» Task instructions:
Only the pictures should be dropped; copy the rest of the entries exactly.

» Data supplied:

┄┄┄┄┄┄┄┄┄┄┄┄┄┄┄┄┄┄┄┄

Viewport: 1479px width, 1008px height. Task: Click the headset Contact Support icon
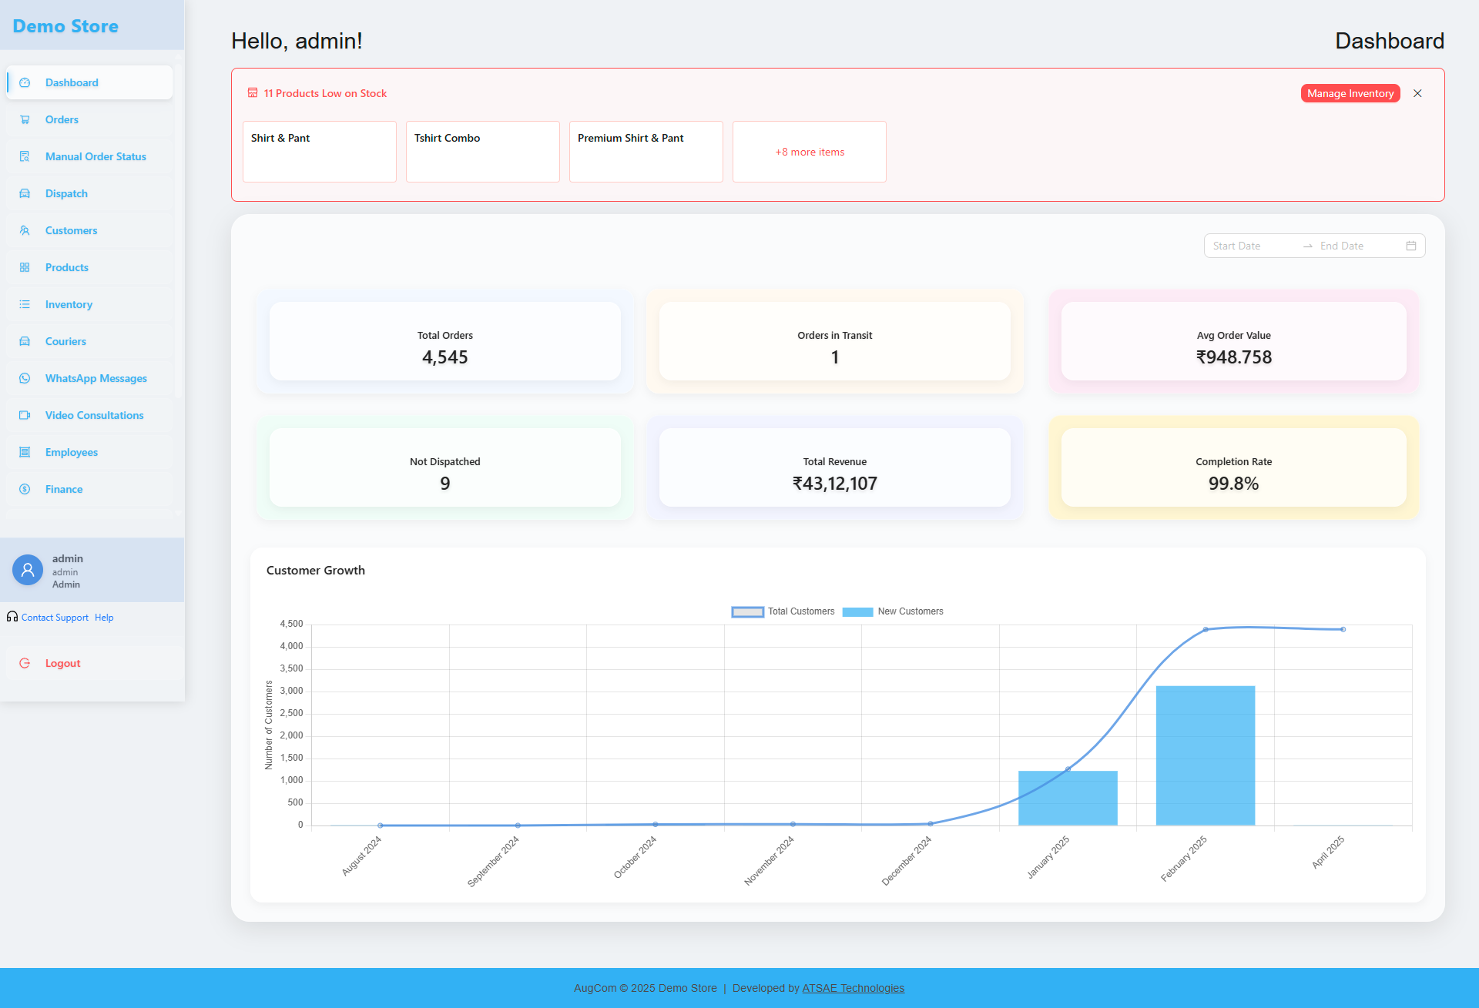(12, 617)
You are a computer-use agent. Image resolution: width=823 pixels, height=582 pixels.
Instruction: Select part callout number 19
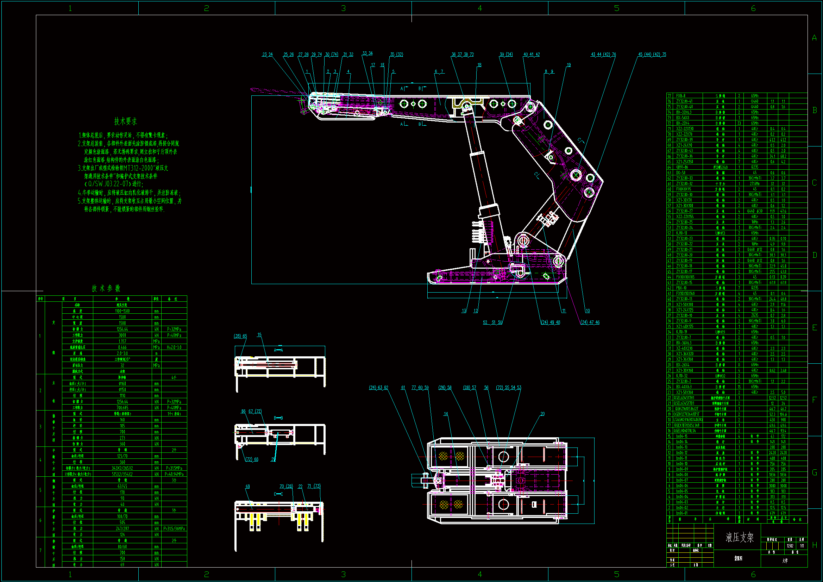pos(569,65)
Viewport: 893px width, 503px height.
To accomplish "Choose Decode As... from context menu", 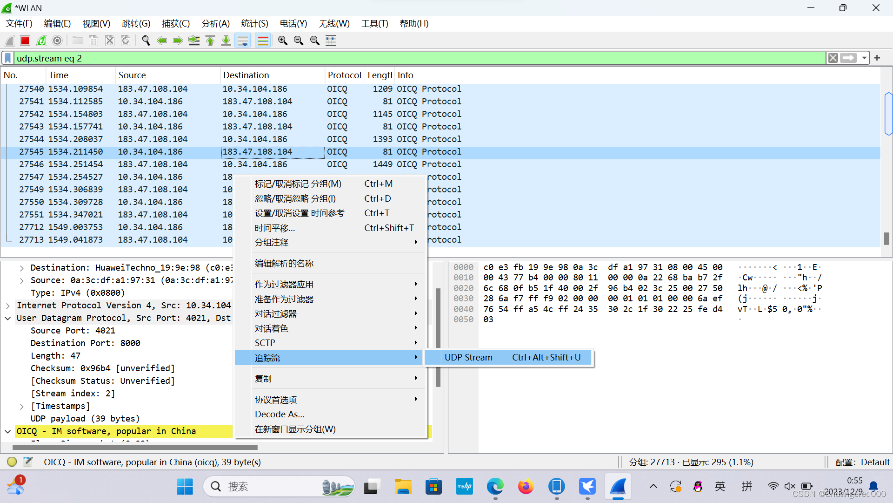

┄┄┄┄┄┄┄┄┄┄┄┄┄┄┄┄┄┄┄┄

» Output of the exercise:
Viewport: 1479px width, 1008px height. Task: Click the headset Contact Support icon
(12, 617)
You are a computer-use agent. Image resolution: width=823 pixels, height=582 pixels.
Instruction: Select part callout number 19
pos(569,65)
Viewport: 893px width, 503px height.
To accomplish "Choose Decode As... from context menu", 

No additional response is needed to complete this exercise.